Una relazione scomoda, scomodissima. L’ordine del padre al fratello: “Uccidi tua sorella, si è fidanzata con un carabiniere”. E’ questo il retroscena choc che emerge dall’arresto di Pino Scaduto, boss di Bagheria, componente della Cupola di Totò Riina e Bernardo Provenzano.
“Io non lo faccio, il padre sei tu e lo fai tu… io non faccio niente – aveva risposto il figlio – mi devo consumare io? Consumati tu, io ho trent’anni”. A bloccare il piano è stata la magistratura, che ha riportato il boss mafioso in carcere dopo sei mesi di libertà perché sorpreso a riorganizzare Cosa nostra e diversi omicidi, tra cui il fidanzato della figlia e la figlia stessa. Scaduto, arrestato nel 2008 nell’operazione “Perseo”, è finito in manette insieme ad altre 15 persone in una nuova operazione scattata all’alba contro il nuovo mandamento di Bagheria.
Diverse intercettazioni lo hanno sorpreso a parlare con il figlio e con altri elementi del clan, lamentandosi del rapporto tra la figlia e il maresciallo. Pare che Scaduto sospettasse che fosse stata la figlia a mandarlo in carcere, proprio mentre stava rimettendo in piedi le sorti di Cosa nostra. Anche questa volta, però, il suo progetto è fallito grazie all’intervento dei carabinieri del comando provinciale diretto dal colonnello Antonio Di Stasio hanno arrestato 16 persone.
I militari avevano individuato un gruppo che imponeva il pizzo a diversi commercianti e seguendo quella pista sono risaliti a Scaduto individuandone i malavitosi progetti. Il boss voleva che ha portare a termine l’omicidio fosse un sicario fidato, suo figlio, ma pare che lui si fosse rifiutato. L’uccisione della ragazza doveva essere un esempio per il boss, un modo per ristabilire il concetto di onore mafioso.

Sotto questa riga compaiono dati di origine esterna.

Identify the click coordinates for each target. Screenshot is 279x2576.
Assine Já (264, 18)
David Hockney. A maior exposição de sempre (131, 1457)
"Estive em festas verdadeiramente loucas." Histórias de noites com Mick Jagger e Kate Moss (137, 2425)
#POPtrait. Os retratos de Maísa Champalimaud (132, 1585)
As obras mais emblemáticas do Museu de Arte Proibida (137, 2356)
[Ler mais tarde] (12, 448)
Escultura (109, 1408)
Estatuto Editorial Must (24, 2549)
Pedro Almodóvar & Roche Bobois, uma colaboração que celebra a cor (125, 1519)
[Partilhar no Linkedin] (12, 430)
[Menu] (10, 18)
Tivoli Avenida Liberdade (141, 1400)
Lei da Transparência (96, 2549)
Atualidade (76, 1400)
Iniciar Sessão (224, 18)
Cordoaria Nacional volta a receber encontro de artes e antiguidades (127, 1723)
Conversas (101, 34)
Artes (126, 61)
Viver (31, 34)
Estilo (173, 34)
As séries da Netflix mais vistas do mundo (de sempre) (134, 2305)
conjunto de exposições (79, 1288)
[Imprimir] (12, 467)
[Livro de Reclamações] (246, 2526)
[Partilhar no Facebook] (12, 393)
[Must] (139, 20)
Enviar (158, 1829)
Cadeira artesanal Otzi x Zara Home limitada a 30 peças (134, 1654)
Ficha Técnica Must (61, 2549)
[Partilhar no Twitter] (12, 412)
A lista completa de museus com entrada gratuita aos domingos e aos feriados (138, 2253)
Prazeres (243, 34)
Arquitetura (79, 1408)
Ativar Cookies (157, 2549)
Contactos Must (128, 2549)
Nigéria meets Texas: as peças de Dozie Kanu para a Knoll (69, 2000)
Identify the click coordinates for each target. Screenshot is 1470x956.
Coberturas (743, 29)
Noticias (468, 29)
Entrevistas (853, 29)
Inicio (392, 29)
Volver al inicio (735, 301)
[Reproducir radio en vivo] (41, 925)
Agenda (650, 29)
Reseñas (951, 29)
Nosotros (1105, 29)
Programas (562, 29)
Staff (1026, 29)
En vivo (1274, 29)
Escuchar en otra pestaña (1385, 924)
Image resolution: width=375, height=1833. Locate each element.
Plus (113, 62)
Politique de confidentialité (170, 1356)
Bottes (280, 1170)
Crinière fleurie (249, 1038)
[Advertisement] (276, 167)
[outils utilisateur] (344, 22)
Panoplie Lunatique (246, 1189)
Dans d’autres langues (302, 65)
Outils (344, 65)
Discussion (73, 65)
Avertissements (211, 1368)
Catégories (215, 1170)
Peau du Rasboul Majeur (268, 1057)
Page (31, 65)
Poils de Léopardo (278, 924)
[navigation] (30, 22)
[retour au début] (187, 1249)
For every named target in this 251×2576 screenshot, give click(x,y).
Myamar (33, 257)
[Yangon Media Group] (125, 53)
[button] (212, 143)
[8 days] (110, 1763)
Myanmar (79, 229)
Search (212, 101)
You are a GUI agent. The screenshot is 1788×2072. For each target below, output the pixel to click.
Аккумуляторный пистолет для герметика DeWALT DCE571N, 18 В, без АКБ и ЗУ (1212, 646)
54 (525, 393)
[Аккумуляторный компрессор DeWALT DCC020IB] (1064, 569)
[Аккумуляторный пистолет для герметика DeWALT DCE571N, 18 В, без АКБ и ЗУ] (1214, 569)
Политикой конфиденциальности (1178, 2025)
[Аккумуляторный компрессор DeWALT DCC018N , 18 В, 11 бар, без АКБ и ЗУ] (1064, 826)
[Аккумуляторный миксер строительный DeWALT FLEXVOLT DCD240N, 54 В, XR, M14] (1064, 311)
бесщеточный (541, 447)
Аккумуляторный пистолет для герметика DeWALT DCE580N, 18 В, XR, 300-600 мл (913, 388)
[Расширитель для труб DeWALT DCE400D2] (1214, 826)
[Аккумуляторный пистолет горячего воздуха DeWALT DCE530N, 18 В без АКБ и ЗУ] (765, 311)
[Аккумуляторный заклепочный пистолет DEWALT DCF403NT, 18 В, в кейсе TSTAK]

Insieme al boss Pino Scaduto, le manette sono scattate per Pietro Liga, Antonino Virruso, Francesco Speciale, Giacinto Di Salvo, Salvatore Zizzo, Vito Guagliardo, Damiano D’Ugo, Vincenzo Urso, Andrea Lombardo, Michele Modica, Giovan Battista Rizzo, Giovanni Trapani, Francesco Lombardo, Andrea Carbone e Nicola Marsala. Nomi vecchi e nuovi del potere mafioso nella provincia di Palermo. Nessun imprenditore ha denunciato i ricatti del pizzo.